Well it's been like 11 days and I'm actually feeling pretty good about life now. Crazy. I said my piece that I understood what she's said, I understand what my part in this is and for my part I'm sincerely sorry, and while I don't agree this is a solution I respect her choice.

I'm finding my peace in my own spiritual program and accepting life as it comes. Feels pretty good! Seeing me happy seems to have pissed her off and she's gone NC(as much as possible, we have kids to swap) which frankly is fine, it kinda sucks for both of us, but at this point what she does is none of my business really. 
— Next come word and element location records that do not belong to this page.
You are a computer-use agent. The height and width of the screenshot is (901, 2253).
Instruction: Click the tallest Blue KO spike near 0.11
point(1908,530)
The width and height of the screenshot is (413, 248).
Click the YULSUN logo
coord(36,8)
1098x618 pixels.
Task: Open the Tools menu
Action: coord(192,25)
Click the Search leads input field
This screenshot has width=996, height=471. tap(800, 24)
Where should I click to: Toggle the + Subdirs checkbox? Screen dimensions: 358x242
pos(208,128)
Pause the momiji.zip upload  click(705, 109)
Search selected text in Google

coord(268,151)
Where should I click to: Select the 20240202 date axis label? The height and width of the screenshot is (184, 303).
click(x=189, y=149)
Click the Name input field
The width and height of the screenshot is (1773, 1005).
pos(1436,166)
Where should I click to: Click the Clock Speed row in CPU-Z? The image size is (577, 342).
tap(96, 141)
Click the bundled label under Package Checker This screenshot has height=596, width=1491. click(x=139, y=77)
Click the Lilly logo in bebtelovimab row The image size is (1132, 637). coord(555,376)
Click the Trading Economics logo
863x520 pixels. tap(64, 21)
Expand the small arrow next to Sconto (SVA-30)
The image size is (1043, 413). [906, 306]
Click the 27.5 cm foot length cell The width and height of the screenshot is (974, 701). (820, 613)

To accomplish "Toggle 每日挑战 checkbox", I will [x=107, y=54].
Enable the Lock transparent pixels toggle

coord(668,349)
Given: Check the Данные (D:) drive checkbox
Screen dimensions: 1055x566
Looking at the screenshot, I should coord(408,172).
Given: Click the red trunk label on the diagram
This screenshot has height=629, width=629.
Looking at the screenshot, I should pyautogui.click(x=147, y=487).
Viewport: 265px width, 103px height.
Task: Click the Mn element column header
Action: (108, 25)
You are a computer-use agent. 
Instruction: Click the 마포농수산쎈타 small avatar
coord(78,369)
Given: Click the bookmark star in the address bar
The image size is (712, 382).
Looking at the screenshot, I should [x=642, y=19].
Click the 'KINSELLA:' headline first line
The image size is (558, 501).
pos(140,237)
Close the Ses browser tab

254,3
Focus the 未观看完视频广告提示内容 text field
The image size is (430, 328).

I let her know I thought this was something hasty we'll end up regretting, but I respect her choice and will do whatever I can in love to not make it an advisarial process (I don't care to drag out an expensive court battle, and we can pretty well agree on 50/50 property as well as joint kids). It just doesn't seem smart to add the bitterness and resentment (and cost! god the lawyers are expensive, and we have literally zero money) by using the process, when we agree on an even split. I do regret lowering my 'emotional shields' long enough to tell her it's not that I wouldn't fight FOR her, it's that I won't fight HER.

I've taken an even greater let-go-and-let-god attitude towards my life over the past week, it feels great, I'm finding myself much less selfish and much more loving towards the world in general. woohoo! 

To top it off, I got to put in an app today for my new home. It's awesome, and a nice place I'll be excited to call home with my kids (part time). I'm working on not stressing about having to rent a moving truck next week and deal with whatever issues she brings when I get some stuff, but plan on approaching it sensibly kindly equitably and with love, so I kinda know it's going to work out how it should (and will document it all for the judge for later!)

Don't get me wrong, I still love her madly and would jump at the opportunity to reunite each other and the family - I just don't see anything I can do or say to bring that about - so I'll not worry about it and concentrate on being the best and happiest me (man/dad) I can be, regardless of how this goes.

Life is good


----------



## mrsc2012 (Dec 26, 2014)

I'm also reading a book if you're into reading, it's called Love and respect by Emerson Eggerichs.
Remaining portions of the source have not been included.